Explain the concept of port 80 blocking.
I often establish Ubuntu-LAMP environments on which I host a few Drupal web applications that I myself own (I don't provide any hosting services and never did so in the past).
Whenever I establish such an environment, the most fundamental security steps I take are these:
ufw --force enable
ufw allow 22,25,80,443 # All allowed via both TCP/UDP as no restrictions were given;
apt update -y
apt upgrade unattended-upgrades sshguard
After the 2017-2018 W3C/Google (?) reforms regarding browser support in HTTP, requiring or at least encouraging all of us to use TLS encryption confirmed with an SSL certificate for secured HTTP data transfer (HTTPS), I wonder if unsecured HTTP (typically via port 80) is still relevant at all to any of us.
Notes:
Each of my web apps has its own OpenSSL certificate I create with Certbot.
The only web utility I use besides websites is either PHPMyAdmin/PHPMiniAdmin.
My question
Is it okay for me to remove port 80 from ufw allowing 22,25,80,443 thus making my system even a tiny bit less "vulnerable"?
Regarding the port 80 blocking - In short: USUALLY, keep it open and use it to redirect everything to HTTPS.
Now onto the complicated stuff: taking away port 80 can stop cookie-thieves that passively look for straggle http://corp.com/some/forgotten/thing requests.
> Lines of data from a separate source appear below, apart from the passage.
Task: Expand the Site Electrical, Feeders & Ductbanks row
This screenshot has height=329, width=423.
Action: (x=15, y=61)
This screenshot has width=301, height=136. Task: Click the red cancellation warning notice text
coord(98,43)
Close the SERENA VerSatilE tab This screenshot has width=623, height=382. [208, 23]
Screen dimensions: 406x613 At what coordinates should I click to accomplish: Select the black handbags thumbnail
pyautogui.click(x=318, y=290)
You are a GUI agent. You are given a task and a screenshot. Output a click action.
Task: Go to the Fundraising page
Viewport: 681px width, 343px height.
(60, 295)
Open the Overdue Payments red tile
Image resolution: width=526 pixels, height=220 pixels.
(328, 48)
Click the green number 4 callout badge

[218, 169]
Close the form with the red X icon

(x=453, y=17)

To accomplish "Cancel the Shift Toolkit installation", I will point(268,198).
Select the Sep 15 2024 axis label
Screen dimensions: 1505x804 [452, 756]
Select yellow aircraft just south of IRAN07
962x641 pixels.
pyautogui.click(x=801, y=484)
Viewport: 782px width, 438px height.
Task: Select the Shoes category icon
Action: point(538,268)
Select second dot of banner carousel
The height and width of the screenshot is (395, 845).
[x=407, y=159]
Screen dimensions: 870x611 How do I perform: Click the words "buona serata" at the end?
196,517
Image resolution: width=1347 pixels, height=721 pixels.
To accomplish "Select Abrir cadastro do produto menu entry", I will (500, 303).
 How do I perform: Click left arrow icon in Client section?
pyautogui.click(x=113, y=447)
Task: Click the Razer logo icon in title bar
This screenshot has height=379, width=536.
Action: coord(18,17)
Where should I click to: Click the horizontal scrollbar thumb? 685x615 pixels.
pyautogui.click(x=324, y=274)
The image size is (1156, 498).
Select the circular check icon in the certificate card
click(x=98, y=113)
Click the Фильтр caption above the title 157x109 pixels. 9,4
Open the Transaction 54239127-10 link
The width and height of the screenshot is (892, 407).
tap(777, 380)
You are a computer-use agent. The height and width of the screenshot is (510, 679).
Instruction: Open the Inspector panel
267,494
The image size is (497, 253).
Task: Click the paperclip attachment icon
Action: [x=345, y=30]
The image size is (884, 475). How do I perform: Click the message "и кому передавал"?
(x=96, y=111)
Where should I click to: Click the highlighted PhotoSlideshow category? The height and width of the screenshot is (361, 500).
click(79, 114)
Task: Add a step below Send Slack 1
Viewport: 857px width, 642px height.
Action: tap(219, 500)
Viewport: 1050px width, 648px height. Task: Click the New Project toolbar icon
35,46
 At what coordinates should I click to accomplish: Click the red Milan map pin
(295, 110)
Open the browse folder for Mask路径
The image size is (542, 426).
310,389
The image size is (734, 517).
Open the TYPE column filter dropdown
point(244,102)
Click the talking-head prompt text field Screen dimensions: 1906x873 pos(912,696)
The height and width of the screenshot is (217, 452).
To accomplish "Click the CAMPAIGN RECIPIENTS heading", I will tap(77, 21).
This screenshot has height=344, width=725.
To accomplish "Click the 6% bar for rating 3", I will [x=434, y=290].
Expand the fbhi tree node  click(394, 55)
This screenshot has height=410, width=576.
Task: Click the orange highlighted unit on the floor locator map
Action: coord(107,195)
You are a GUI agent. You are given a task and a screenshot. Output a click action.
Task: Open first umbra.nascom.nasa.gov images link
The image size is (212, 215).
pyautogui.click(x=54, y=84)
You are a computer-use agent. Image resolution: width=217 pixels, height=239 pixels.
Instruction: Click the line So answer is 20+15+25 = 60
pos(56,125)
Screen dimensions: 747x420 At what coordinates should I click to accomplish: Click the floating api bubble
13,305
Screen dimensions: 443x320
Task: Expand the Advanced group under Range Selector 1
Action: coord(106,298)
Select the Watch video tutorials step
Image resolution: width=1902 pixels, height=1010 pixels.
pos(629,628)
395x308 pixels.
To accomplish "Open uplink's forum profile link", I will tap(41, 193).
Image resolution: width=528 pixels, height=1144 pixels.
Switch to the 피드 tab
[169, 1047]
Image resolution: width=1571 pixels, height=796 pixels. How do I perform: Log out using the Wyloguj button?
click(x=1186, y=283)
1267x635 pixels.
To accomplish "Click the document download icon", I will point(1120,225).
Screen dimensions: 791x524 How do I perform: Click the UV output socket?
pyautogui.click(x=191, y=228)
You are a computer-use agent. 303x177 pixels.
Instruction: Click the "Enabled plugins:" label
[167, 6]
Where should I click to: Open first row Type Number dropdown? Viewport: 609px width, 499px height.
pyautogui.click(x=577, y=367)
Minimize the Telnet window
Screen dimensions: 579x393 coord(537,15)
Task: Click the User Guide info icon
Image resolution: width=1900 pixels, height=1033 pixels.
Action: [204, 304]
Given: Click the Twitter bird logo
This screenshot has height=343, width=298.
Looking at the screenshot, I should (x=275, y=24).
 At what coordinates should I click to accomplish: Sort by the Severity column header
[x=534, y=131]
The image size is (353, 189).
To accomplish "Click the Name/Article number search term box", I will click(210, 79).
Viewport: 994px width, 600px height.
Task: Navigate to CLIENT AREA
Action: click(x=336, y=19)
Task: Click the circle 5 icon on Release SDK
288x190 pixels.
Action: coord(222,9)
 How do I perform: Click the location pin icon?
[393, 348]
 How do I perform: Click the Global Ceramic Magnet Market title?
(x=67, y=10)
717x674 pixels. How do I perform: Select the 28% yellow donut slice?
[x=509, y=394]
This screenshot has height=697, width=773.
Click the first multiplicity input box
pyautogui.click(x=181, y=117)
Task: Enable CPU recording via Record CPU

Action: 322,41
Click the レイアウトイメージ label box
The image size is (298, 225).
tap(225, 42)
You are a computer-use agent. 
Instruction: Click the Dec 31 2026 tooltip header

The TCP connection does not succeed, the browser does not send the GET and cookies, and the bad guy cannot read them. Sometimes this is a reasonable thing to protect against, especially thinking of corporate environments: legacy apps, HSTS only partially implemented, cookies that may lack the secure flag or path or host restrictions, third-parties hosted or proxied, ...
Now, should you block it? Probably not.
Like others mentioned, that would complicate setting up Let's Encrypt and prevent redirects (including users that just type your.com in the address bar). If you have set domain-wide HSTS, removing redirects may even be considered counterproductive (you may want to risk one plain HTTP connection so it will protect all future ones). Also, note that active attackers will not be stopped (they can make the connection complete artificially, MITM proxy tools may even do this by default), there are corner cases (plain HTTP proxies, delegated domains outside your firewall), and you may just consider the passive attack too complicated for your model. Finally, should you add port 80 to a new server? Well, unless you already have a reason for opening it (see above), no.